Only nine years ago, Pearson broke her back in a car crash when she was driving back home to Hay-on-Wye after a bank holiday spent tenpin bowling in Newport. Her boyfriend, Daniel Evans, died in the accident. After the collision, Pearson was able to move only her arms. Paralympic stories come in all forms. Pearson’s is a testament to the role sport can play in rehabilitation. She resolved to finish her A-levels, and carry on with her life. “You are either someone who copes or doesn’t,” she has said. “And we all did.”
Pearson had been an excellent horse rider as a teenager, and for a time she tried to carry on with it. She competed in a dressage event but she just did not have the mobility she needed to be as good as she had been. The contrast between the before and after was simply too stark.
Not long after, she met Alan Ash, a fellow patient at the Oswestry Spinal Unit. Ash was a wheelchair rugby player and he persuaded her to have a go. Soon she was playing for the South Wales Pirates. It is a mixed sport but she was the only woman on the pitch. She would have to get used to it. In November 2006, she attended national trials and was selected, along with Ash, for the Great Britain squad. She was the only woman on the team at the Beijing Games too, the first, in fact, to compete for the country. The Great Britain team finished fourth in those Games, so Pearson decided to turn to athletics. She says it took her a year to pluck up the courage to switch — but when she did, she was a natural. She was selected in four events for the world championships in New Zealand and said that she expected to win medals in all of them.

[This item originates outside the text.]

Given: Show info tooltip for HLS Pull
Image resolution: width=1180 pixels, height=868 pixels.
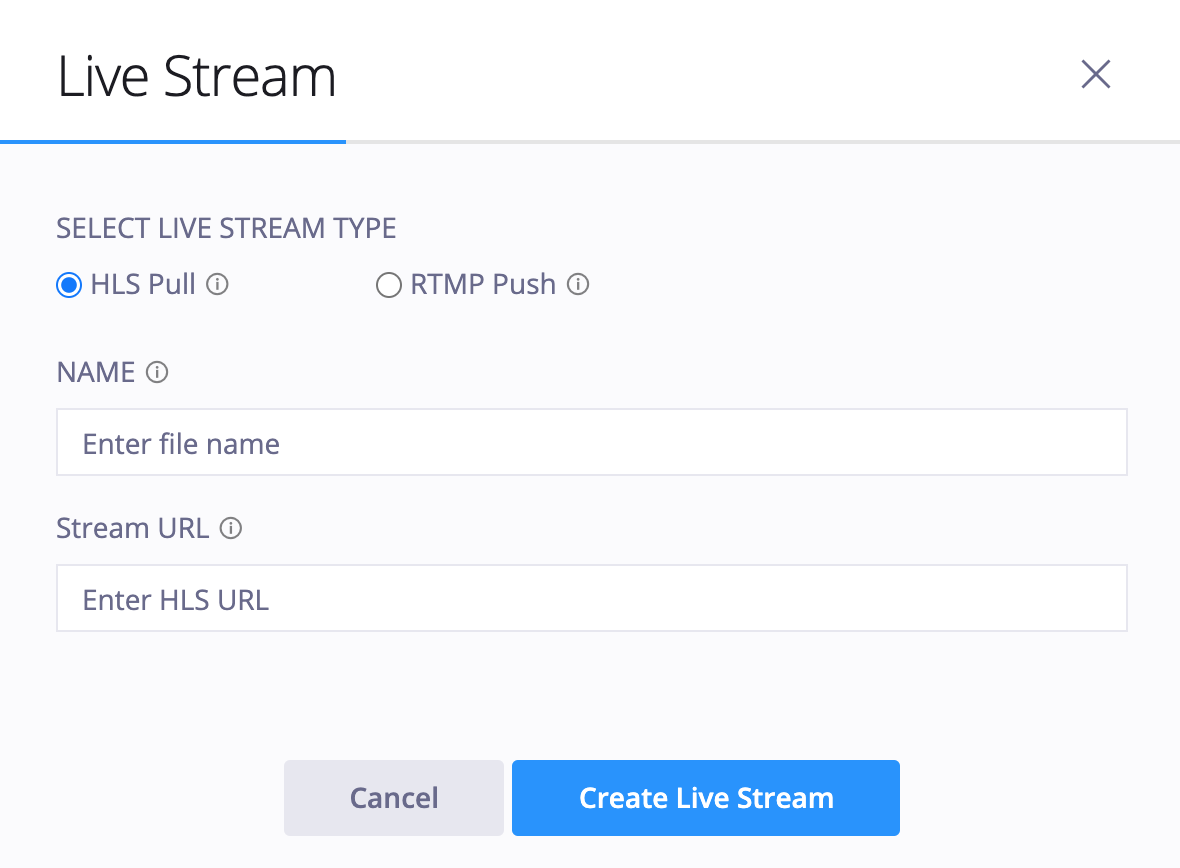Looking at the screenshot, I should click(x=217, y=285).
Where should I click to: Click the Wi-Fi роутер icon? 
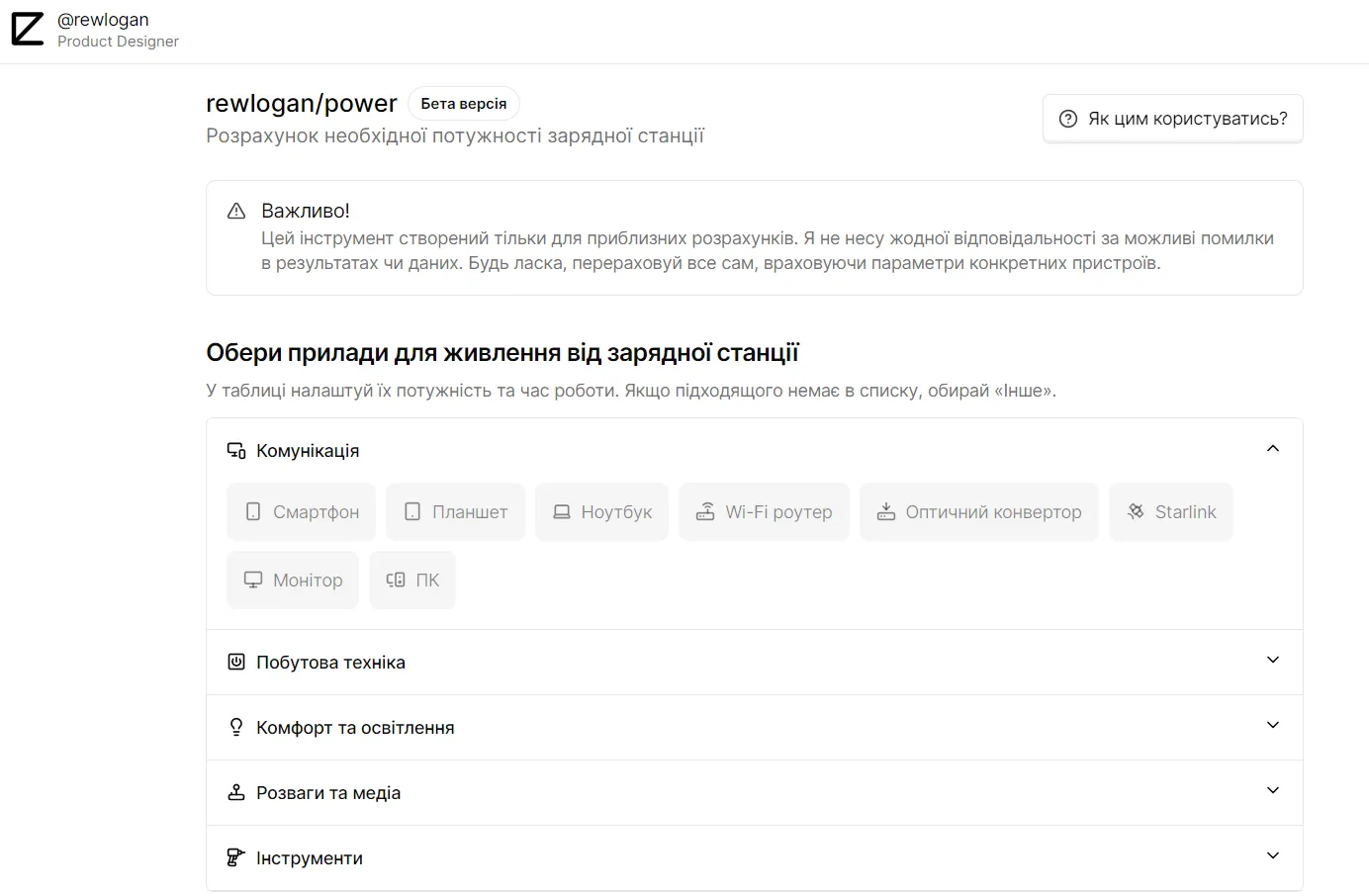coord(705,511)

In the end she was disqualified in the 200m and 400m, and finished fifth in the 100m and 800m. Worse still, it turned out that the heavy training regime was doing serious damage to her neck. She had to quit, not least because the new injuries meant she was reclassified from T54 to the more severe T51, and the Paralympics do not include any races for that group. This time last year, she was saying that she wanted to win four golds on the track. All of a sudden she wouldn’t even be able to compete.
“I have always been very determined,” Pearson said. “I know what I want in life and I have always wanted to be the best in my sport.” So, at last, she came to throwing events. In the club throw, she could finish only sixth. “I used to get such an adrenaline rush from riding that I thought it would be impossible to find that in another sport,” Pearson has said.
Safe to say she found something a lot better at the Olympic Stadium, with 80,000 fans roaring her on. “I can’t emphasise enough how beneficial sport has been. It has given me back my independence, which you think you’re never going to get when you’re lying in hospital.”